** Directions for this task **
Substitute "tick box" for "checkbox" in the data from its first line through the line containing "will click(154, 20).", keeping everything else the same.

** Begin Material provided **

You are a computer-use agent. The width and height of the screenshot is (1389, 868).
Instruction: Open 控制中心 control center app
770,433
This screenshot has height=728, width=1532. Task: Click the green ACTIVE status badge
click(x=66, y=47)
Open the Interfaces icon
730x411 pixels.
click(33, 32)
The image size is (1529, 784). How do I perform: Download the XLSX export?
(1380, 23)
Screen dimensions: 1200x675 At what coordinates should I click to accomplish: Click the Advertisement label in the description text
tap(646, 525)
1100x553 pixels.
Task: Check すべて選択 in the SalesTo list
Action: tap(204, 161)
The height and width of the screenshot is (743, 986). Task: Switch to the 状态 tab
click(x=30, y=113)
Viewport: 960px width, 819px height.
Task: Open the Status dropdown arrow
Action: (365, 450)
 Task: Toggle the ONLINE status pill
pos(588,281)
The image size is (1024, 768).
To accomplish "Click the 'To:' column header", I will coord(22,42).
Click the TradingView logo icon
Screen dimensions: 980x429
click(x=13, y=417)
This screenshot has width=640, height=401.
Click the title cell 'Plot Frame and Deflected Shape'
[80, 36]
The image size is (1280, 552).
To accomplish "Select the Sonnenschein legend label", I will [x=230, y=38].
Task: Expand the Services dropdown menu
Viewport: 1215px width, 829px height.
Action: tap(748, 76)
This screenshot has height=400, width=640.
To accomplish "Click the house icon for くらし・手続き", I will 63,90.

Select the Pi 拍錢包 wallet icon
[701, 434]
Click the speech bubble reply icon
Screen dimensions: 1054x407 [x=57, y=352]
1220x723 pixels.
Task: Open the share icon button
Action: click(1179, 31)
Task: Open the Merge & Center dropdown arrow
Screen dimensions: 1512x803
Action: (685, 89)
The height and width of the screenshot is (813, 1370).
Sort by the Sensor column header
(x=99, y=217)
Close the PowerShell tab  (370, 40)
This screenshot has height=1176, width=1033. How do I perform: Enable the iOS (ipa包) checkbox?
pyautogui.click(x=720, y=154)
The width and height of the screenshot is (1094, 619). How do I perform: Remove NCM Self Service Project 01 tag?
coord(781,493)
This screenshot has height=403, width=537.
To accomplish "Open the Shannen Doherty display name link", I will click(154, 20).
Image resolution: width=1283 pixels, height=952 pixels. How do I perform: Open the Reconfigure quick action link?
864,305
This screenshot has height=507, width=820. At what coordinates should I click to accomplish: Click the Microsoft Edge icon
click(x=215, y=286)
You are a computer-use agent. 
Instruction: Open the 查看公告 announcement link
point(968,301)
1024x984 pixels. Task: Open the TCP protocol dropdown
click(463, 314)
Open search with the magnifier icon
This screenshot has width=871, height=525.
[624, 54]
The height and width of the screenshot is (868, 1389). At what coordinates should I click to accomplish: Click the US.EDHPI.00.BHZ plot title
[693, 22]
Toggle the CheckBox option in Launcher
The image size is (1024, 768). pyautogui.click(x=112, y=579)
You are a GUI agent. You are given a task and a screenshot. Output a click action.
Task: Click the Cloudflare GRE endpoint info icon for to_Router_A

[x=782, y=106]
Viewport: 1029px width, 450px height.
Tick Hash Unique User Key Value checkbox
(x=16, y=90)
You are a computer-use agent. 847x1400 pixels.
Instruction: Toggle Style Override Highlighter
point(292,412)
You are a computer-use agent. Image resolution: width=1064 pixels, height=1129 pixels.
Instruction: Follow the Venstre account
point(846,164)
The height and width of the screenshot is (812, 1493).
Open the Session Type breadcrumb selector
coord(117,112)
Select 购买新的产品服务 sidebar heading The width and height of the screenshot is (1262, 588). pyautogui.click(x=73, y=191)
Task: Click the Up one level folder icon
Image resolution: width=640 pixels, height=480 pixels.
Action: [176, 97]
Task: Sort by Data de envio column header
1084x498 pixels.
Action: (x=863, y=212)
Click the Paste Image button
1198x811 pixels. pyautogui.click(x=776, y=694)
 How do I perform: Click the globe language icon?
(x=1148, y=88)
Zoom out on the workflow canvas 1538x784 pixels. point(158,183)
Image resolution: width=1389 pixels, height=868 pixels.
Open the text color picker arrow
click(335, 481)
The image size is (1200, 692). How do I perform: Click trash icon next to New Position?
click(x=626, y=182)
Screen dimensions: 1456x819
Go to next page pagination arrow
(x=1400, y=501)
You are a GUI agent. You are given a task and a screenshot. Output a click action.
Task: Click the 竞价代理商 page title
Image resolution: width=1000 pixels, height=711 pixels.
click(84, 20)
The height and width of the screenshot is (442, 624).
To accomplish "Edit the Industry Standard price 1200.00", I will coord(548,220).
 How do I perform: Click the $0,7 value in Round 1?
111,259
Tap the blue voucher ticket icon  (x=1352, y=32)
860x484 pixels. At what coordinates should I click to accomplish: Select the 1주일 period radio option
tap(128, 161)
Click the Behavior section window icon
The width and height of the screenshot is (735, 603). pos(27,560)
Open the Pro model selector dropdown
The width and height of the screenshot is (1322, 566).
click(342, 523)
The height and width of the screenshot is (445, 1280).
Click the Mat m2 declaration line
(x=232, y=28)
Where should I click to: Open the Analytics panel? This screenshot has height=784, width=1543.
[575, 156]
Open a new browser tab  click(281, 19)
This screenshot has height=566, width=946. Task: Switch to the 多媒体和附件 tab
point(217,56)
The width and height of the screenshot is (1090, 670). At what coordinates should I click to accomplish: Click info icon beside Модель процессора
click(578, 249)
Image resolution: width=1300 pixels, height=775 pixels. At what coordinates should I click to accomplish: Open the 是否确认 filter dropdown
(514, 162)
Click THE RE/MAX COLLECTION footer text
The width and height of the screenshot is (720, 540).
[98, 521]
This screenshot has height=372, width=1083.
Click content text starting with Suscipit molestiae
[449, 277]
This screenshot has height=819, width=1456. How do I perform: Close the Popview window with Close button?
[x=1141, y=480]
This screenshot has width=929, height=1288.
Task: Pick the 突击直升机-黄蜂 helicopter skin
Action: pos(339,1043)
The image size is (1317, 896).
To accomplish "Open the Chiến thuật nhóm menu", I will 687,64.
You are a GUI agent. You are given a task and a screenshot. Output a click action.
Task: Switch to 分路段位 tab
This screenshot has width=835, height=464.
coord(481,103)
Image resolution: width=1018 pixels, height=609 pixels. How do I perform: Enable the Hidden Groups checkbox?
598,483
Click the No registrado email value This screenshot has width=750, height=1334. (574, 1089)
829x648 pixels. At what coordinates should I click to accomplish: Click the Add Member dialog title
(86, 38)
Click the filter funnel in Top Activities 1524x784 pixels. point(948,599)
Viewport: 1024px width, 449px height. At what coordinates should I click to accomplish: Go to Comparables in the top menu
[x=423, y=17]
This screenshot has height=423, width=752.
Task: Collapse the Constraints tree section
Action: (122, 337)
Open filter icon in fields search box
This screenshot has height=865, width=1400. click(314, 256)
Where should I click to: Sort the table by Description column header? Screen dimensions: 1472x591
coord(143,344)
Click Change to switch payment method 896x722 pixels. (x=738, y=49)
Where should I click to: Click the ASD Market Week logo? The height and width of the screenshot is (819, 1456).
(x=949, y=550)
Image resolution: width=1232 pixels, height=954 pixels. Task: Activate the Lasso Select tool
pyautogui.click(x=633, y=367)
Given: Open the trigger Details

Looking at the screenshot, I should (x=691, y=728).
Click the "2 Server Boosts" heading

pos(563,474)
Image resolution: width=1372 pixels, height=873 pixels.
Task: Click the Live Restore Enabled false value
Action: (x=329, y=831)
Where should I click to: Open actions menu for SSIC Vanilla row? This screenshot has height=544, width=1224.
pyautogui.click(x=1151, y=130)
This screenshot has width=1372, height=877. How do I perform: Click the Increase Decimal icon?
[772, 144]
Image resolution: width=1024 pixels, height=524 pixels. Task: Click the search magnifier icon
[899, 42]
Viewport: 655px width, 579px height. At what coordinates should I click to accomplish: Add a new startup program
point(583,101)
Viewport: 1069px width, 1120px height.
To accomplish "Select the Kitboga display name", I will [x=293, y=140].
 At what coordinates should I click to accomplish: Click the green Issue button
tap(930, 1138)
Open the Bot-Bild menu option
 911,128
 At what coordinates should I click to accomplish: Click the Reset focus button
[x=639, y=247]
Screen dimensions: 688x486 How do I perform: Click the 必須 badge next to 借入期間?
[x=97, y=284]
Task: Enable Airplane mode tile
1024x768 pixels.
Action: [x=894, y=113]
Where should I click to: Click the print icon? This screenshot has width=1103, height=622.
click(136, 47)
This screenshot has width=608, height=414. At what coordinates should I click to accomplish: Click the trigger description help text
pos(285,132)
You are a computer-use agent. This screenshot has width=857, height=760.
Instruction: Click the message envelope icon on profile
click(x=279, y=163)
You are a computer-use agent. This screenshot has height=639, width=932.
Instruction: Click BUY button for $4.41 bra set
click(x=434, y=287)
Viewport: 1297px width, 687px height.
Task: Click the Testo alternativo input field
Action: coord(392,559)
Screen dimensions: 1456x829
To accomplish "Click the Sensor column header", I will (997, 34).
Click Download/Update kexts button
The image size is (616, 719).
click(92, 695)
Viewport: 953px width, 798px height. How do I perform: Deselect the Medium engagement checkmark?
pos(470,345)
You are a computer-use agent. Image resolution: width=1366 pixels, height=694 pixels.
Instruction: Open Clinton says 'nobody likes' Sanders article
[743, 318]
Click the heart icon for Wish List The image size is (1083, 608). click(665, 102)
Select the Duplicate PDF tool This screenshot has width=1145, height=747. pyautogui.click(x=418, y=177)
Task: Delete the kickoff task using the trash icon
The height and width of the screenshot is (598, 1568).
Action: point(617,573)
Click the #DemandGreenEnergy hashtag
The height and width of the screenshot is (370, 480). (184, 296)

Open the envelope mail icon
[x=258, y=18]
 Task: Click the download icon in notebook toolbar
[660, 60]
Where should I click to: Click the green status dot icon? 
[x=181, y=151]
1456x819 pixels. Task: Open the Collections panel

** End Material provided **

** Task solution **
You are a computer-use agent. The width and height of the screenshot is (1389, 868).
Instruction: Open 控制中心 control center app
770,433
This screenshot has height=728, width=1532. Task: Click the green ACTIVE status badge
click(x=66, y=47)
Open the Interfaces icon
730x411 pixels.
click(33, 32)
The image size is (1529, 784). How do I perform: Download the XLSX export?
(1380, 23)
Screen dimensions: 1200x675 At what coordinates should I click to accomplish: Click the Advertisement label in the description text
tap(646, 525)
1100x553 pixels.
Task: Check すべて選択 in the SalesTo list
Action: tap(204, 161)
The height and width of the screenshot is (743, 986). Task: Switch to the 状态 tab
click(x=30, y=113)
Viewport: 960px width, 819px height.
Task: Open the Status dropdown arrow
Action: (365, 450)
 Task: Toggle the ONLINE status pill
pos(588,281)
The image size is (1024, 768).
To accomplish "Click the 'To:' column header", I will coord(22,42).
Click the TradingView logo icon
Screen dimensions: 980x429
click(x=13, y=417)
This screenshot has width=640, height=401.
Click the title cell 'Plot Frame and Deflected Shape'
[80, 36]
The image size is (1280, 552).
To accomplish "Select the Sonnenschein legend label", I will [x=230, y=38].
Task: Expand the Services dropdown menu
Viewport: 1215px width, 829px height.
Action: tap(748, 76)
This screenshot has height=400, width=640.
To accomplish "Click the house icon for くらし・手続き", I will 63,90.

Select the Pi 拍錢包 wallet icon
[701, 434]
Click the speech bubble reply icon
Screen dimensions: 1054x407 [x=57, y=352]
1220x723 pixels.
Task: Open the share icon button
Action: click(1179, 31)
Task: Open the Merge & Center dropdown arrow
Screen dimensions: 1512x803
Action: (685, 89)
The height and width of the screenshot is (813, 1370).
Sort by the Sensor column header
(x=99, y=217)
Close the PowerShell tab  (370, 40)
This screenshot has height=1176, width=1033. How do I perform: Enable the iOS (ipa包) tick box?
pyautogui.click(x=720, y=154)
The width and height of the screenshot is (1094, 619). How do I perform: Remove NCM Self Service Project 01 tag?
coord(781,493)
This screenshot has height=403, width=537.
To accomplish "Open the Shannen Doherty display name link", I will click(154, 20).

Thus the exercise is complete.